MCAZ in Global Benchmarking Tool Maturity Level 3 Upbeat Mode

With the Vice President and Health and Child Care Minister Dr Constantine Chiwenga exhorting the Medicines Control Authority of Zimbabwe (MCAZ) to attain the World Health Organization (WHO) Global Benchmarking Tool (GBT) Maturity Level 3 by year end, the authority says it is well on course as they are now waiting for reassessment.

By Kuda Pembere

Speaking at the MCAZ Annual General Meeting in Harare on Friday, VP Chiwenga said this GBT is important as it guides regulatory programs of various medical products such as medicines, vaccines, blood products, and medical devices.

“I am aware that the Medicines Control Authority of Zimbabwe is geared to attain the World Health Organization (WHO) Global Benchmarking Tool, Maturity Level 3 (ML3). I challenge you to achieve this important goal by end of this year. The Global Benchmarking Tool is designed to benchmark the regulatory programmes of a variety of product types, including medicines, vaccines, blood products, and medical devices,” he said.

He noted that MCAZ was given Maturity Level 2 following the WHO Assessment in May this year.

“You may recall that a team of World Health Organisation assessors were in the country in early May this year to assess the regulator. After the assessment, the Medical Control Authority of Zimbabwe was granted Maturity Level 2 with some recommendations to implement.

“It is only after the implementation of those recommendations, that the country will attain Maturity Level 3. I am informed that the Medicines Control Authority of Zimbabwe and the World Health Organization have been in constant communication as the Authority works towards meeting the World Health Organization’s recommendations.

“It is my hope that after this exercise the country will be granted the Maturity Level 3. Maturity Level 3 confirms a stable, well-functioning and integrated regulatory system is in place and, the Government stands ready to work with the Medicines Control Authority of Zimbabwe to make this a reality,” he said.

MCAZ Director-General Mr Richard Rukwata explained how regulatory authorities are assessed.

“The way the process works is that for you to reach maturity level 3 for example, you have to score a minimum of three in all the parameters. So, the way it works is if you score seven, but one I still at maturity level one, you are still considered to be maturity level one.
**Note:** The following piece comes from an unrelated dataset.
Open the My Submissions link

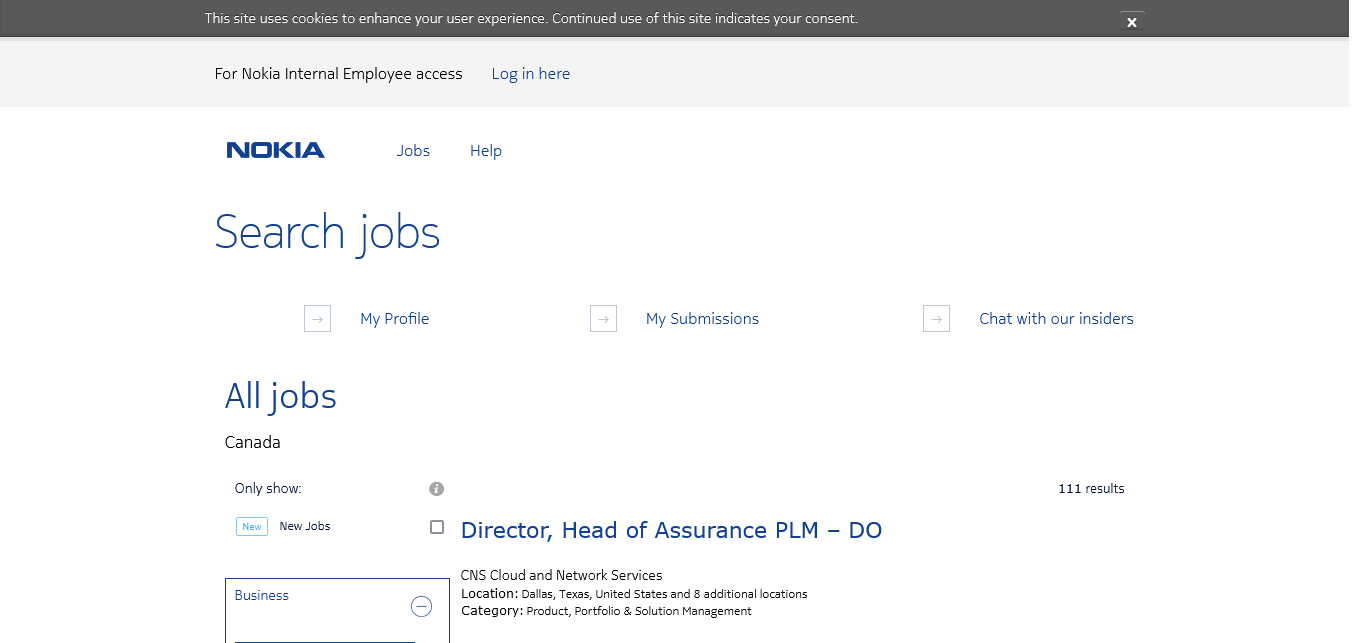[x=702, y=319]
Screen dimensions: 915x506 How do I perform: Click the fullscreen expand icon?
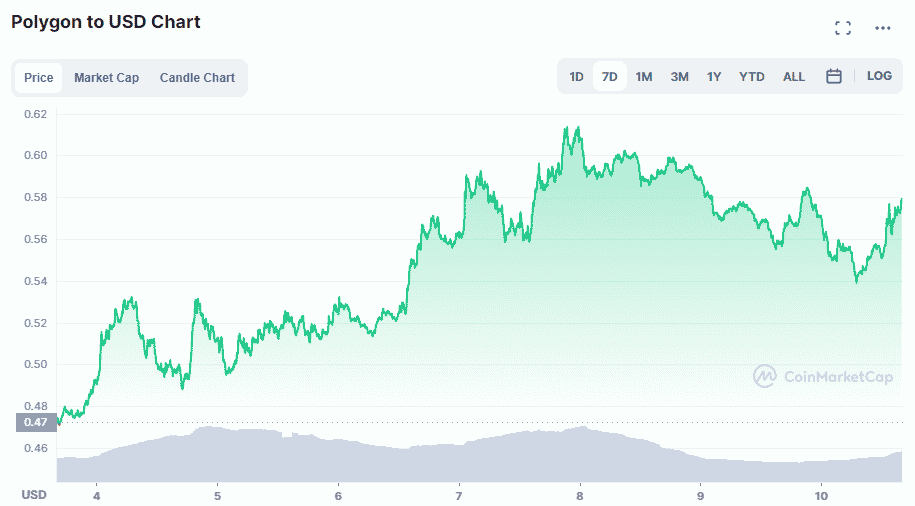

“So, the lowest score determines your maturity level. So, what happened at the May assessment is that of the eight parameters, we had six at maturity level 3. So, we have two that are outstanding at Maturity Level 2. So, these are what we have been working on,” he said.

He said they have been working tirelessly to resolve the outstanding issues between May and August.

“That is what we have been working on from May to end of August where effectively we believe we have resolved all the outstanding issues. But have to give them time to regroup because the assessors are from all over the world even though it is coordinated by the WHO itself.

“So, we are hoping that when they regroup and look at the outputs of our remedial actions that they will then confirm that we are now at level 3. In the region, only in SADC only Tanzania has reached Level 3 Maturity for general medicines. South Africa is at Level 3 but for vaccines. Everybody else like us we are all working progressively towards the objective attaining level 3,” he said.

The WHO’s assessment of regulatory authorities is based on the ‘ Global Benchmarking Tool’ – an evaluation tool that checks regulatory functions against a set of more than 260 indicators – covering core regulatory functions such as product authorization, testing of products, market surveillance and the ability to detect adverse events – to establish their level of maturity and functionality. Regulatory authorities that reach maturity levels 3 and 4 will be eligible for inclusion among WHO-listed authorities, after additional evaluation of their performance.